REQUIRED WORK
Can you repeat the lines of the listing below, copying them exactly, from the line containing "Image resolution: width=1316" through the line containing "tap(644, 65)"?

Target position records
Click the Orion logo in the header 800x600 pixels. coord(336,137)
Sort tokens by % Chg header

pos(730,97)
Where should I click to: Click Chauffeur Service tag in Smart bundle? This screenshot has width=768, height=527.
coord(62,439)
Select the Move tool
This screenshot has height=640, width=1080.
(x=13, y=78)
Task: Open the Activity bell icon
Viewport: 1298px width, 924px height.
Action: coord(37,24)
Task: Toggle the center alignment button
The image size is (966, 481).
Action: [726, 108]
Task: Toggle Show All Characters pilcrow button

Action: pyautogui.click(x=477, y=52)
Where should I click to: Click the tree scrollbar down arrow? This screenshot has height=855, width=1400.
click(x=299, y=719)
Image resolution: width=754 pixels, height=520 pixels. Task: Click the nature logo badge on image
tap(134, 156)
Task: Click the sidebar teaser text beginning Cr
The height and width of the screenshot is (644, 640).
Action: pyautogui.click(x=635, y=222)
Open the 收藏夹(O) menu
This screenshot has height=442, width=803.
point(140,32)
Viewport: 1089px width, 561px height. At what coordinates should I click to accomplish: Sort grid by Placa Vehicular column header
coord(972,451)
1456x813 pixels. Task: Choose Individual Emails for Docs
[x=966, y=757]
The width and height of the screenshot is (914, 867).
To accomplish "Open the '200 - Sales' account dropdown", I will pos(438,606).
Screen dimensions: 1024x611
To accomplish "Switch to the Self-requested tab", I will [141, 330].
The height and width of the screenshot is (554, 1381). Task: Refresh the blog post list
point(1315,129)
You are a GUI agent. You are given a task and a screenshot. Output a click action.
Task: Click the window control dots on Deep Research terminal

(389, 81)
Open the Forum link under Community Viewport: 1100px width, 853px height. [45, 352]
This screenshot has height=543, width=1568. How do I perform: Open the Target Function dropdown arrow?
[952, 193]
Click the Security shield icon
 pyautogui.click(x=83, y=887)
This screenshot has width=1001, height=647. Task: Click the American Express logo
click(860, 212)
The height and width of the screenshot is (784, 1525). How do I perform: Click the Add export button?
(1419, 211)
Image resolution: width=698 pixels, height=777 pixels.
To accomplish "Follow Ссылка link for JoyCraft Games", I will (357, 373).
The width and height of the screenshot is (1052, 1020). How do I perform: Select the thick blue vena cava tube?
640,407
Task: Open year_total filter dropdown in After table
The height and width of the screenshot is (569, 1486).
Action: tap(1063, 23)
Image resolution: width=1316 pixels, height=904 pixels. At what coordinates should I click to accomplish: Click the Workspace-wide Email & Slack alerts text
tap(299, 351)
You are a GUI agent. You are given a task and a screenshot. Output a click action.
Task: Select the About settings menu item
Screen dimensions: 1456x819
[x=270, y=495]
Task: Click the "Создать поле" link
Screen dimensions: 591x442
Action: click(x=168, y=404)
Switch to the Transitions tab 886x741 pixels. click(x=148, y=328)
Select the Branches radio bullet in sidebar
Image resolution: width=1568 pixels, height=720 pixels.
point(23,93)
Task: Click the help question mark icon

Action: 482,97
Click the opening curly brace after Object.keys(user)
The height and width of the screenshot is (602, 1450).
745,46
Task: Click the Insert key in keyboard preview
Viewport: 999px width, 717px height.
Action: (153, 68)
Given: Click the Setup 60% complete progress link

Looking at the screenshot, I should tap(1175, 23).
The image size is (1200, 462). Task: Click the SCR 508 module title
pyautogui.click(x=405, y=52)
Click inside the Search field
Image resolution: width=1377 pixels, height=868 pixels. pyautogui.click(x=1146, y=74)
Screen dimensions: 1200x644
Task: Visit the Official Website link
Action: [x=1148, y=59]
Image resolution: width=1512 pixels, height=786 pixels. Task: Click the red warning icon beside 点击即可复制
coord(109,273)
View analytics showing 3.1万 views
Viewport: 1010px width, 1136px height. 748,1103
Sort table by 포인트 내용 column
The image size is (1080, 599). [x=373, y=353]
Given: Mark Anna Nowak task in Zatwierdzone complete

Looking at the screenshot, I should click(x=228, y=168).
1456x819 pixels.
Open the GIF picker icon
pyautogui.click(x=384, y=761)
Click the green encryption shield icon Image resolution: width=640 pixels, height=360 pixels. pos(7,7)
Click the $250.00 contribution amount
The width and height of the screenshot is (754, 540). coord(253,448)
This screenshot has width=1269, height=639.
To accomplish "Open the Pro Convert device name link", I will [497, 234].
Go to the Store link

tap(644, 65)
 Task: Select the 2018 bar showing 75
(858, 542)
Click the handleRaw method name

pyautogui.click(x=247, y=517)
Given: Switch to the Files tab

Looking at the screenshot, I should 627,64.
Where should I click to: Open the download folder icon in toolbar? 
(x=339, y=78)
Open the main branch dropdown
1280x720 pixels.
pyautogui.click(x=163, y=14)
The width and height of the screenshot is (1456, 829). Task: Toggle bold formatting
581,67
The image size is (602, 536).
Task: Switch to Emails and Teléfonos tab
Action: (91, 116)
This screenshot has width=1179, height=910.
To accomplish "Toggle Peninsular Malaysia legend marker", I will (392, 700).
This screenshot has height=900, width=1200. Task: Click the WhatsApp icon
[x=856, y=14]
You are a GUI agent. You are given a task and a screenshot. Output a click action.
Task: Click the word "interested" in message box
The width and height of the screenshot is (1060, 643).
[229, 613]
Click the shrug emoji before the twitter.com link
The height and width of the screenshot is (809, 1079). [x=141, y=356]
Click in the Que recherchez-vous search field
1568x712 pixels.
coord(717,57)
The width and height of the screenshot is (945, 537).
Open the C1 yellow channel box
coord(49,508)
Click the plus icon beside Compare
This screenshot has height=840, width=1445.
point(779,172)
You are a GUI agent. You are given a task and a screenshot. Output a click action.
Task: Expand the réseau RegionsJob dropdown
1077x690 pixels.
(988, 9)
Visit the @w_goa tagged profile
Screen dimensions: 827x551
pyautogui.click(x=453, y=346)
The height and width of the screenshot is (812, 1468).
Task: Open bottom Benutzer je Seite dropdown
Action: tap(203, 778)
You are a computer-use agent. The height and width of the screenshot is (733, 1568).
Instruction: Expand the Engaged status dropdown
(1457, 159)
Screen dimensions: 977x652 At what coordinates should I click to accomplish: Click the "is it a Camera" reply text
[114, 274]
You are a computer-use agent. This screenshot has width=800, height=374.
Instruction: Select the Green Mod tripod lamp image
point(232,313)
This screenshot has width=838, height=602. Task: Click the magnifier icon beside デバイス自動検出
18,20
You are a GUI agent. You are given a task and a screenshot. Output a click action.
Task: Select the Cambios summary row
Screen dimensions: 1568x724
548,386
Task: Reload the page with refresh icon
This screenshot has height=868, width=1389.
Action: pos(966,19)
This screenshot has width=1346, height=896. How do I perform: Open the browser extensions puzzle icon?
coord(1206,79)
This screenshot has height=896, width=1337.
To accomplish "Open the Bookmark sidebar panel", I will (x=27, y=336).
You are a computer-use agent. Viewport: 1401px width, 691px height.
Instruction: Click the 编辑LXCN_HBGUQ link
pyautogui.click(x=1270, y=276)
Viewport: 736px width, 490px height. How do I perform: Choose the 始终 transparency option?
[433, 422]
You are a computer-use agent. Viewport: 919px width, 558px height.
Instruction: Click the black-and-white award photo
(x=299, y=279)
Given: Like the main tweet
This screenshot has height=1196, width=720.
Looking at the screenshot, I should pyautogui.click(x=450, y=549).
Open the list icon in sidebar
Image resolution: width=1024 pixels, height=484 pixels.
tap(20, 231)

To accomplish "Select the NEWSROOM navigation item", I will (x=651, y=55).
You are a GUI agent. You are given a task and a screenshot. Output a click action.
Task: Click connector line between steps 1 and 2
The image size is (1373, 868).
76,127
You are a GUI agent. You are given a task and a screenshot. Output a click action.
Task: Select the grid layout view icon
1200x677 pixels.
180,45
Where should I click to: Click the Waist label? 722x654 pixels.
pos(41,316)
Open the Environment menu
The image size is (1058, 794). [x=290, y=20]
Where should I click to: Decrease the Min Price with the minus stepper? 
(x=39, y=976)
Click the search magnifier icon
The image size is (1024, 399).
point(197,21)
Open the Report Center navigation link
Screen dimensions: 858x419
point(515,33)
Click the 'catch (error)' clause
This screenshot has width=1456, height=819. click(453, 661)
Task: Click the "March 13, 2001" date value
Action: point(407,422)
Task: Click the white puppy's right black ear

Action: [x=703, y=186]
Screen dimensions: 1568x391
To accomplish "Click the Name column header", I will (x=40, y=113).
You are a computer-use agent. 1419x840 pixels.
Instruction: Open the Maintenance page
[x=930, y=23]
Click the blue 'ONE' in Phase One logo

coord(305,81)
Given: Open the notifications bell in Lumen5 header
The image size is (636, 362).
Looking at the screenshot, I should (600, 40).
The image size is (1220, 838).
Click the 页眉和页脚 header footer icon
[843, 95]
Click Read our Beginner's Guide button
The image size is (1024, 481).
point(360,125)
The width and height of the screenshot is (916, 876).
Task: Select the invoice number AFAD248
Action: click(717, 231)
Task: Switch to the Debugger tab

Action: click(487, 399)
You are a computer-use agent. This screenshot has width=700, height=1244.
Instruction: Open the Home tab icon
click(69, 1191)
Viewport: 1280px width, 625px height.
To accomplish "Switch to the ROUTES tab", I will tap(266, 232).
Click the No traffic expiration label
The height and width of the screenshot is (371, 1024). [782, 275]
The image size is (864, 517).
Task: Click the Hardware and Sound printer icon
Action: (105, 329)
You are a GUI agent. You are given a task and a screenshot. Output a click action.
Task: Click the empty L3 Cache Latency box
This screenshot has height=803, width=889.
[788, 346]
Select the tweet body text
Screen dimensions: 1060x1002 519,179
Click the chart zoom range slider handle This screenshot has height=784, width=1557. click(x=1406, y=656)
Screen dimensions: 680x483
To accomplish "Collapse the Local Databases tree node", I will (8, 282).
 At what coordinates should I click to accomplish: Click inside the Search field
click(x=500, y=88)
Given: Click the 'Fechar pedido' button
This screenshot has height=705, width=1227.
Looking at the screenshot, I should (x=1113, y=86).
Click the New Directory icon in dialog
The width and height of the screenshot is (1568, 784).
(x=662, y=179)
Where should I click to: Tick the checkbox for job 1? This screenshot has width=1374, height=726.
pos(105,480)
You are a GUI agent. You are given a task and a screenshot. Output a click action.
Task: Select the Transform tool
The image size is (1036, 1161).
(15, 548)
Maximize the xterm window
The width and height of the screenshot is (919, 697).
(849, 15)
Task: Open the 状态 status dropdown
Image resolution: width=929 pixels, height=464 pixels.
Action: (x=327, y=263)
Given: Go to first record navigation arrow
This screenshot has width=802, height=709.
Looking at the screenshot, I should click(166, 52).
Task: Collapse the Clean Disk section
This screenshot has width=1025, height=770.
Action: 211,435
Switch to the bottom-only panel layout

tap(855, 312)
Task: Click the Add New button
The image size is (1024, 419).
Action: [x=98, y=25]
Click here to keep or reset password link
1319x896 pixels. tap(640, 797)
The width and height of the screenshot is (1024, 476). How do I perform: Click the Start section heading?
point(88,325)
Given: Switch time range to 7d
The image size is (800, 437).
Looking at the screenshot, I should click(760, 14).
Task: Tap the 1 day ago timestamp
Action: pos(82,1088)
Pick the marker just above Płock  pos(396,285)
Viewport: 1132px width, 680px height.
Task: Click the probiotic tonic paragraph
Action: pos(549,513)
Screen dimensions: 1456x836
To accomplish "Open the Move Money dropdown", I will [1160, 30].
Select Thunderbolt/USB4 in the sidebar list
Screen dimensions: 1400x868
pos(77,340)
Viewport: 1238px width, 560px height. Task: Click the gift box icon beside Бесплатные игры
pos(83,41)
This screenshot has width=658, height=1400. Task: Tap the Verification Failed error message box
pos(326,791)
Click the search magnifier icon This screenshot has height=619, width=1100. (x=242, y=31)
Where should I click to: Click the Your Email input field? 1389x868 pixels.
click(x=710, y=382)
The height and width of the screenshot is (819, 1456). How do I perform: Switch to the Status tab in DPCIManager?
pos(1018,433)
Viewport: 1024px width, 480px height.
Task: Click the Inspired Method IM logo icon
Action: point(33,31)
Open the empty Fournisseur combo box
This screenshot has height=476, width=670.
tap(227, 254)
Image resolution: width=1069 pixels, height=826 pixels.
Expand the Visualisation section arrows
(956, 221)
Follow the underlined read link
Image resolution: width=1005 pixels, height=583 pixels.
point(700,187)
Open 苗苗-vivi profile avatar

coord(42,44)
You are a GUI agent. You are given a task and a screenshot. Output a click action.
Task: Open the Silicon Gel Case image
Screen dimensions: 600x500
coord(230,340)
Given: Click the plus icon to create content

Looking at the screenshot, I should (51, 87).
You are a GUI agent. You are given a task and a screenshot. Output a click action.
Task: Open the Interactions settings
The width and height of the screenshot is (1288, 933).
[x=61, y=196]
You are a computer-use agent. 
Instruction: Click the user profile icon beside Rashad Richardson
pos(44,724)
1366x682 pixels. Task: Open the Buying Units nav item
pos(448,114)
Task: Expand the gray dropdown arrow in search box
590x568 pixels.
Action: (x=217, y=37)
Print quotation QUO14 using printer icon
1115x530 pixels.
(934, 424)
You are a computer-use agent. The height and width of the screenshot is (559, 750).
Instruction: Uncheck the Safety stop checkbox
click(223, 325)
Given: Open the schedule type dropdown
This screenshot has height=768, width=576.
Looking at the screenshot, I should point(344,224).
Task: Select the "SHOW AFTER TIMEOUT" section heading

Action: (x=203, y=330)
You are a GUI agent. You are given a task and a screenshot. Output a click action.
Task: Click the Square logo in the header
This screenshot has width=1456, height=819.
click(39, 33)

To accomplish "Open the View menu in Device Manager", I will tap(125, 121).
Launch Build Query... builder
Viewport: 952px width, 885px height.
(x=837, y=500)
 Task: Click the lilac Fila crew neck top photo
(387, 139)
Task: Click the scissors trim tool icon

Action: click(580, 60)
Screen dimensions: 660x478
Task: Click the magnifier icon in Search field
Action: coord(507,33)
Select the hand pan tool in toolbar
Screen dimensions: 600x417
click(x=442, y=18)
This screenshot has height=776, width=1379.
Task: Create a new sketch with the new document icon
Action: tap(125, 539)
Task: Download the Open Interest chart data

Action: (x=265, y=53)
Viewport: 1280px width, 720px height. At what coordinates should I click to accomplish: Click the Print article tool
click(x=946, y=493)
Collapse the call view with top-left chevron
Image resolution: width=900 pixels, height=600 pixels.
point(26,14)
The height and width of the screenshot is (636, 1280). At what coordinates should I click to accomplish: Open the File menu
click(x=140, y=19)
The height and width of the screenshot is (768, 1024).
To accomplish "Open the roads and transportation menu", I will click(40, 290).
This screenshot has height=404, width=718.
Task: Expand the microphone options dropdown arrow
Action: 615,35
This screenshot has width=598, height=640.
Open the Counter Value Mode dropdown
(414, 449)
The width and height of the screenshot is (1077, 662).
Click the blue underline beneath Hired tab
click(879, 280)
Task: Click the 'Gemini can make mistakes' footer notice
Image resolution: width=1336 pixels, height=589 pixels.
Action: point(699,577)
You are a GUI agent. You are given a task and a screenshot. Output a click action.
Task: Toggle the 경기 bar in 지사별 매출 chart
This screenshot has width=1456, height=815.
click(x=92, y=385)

OUTPUT FOR THIS EXERCISE
Image resolution: width=1316 pixels, height=904 pixels. At what coordinates should I click to accomplish: Click the Workspace-wide Email & Slack alerts text
tap(299, 351)
You are a GUI agent. You are given a task and a screenshot. Output a click action.
Task: Select the About settings menu item
Screen dimensions: 1456x819
[x=270, y=495]
Task: Click the "Создать поле" link
Screen dimensions: 591x442
Action: click(x=168, y=404)
Switch to the Transitions tab 886x741 pixels. click(x=148, y=328)
Select the Branches radio bullet in sidebar
Image resolution: width=1568 pixels, height=720 pixels.
point(23,93)
Task: Click the help question mark icon

Action: 482,97
Click the opening curly brace after Object.keys(user)
The height and width of the screenshot is (602, 1450).
745,46
Task: Click the Insert key in keyboard preview
Viewport: 999px width, 717px height.
Action: (153, 68)
Given: Click the Setup 60% complete progress link

Looking at the screenshot, I should tap(1175, 23).
The image size is (1200, 462). Task: Click the SCR 508 module title
pyautogui.click(x=405, y=52)
Click inside the Search field
Image resolution: width=1377 pixels, height=868 pixels. pyautogui.click(x=1146, y=74)
Screen dimensions: 1200x644
Task: Visit the Official Website link
Action: [x=1148, y=59]
Image resolution: width=1512 pixels, height=786 pixels. Task: Click the red warning icon beside 点击即可复制
coord(109,273)
View analytics showing 3.1万 views
Viewport: 1010px width, 1136px height. 748,1103
Sort table by 포인트 내용 column
The image size is (1080, 599). [x=373, y=353]
Given: Mark Anna Nowak task in Zatwierdzone complete

Looking at the screenshot, I should click(x=228, y=168).
1456x819 pixels.
Open the GIF picker icon
pyautogui.click(x=384, y=761)
Click the green encryption shield icon Image resolution: width=640 pixels, height=360 pixels. pos(7,7)
Click the $250.00 contribution amount
The width and height of the screenshot is (754, 540). coord(253,448)
This screenshot has width=1269, height=639.
To accomplish "Open the Pro Convert device name link", I will [497, 234].
Go to the Store link

tap(644, 65)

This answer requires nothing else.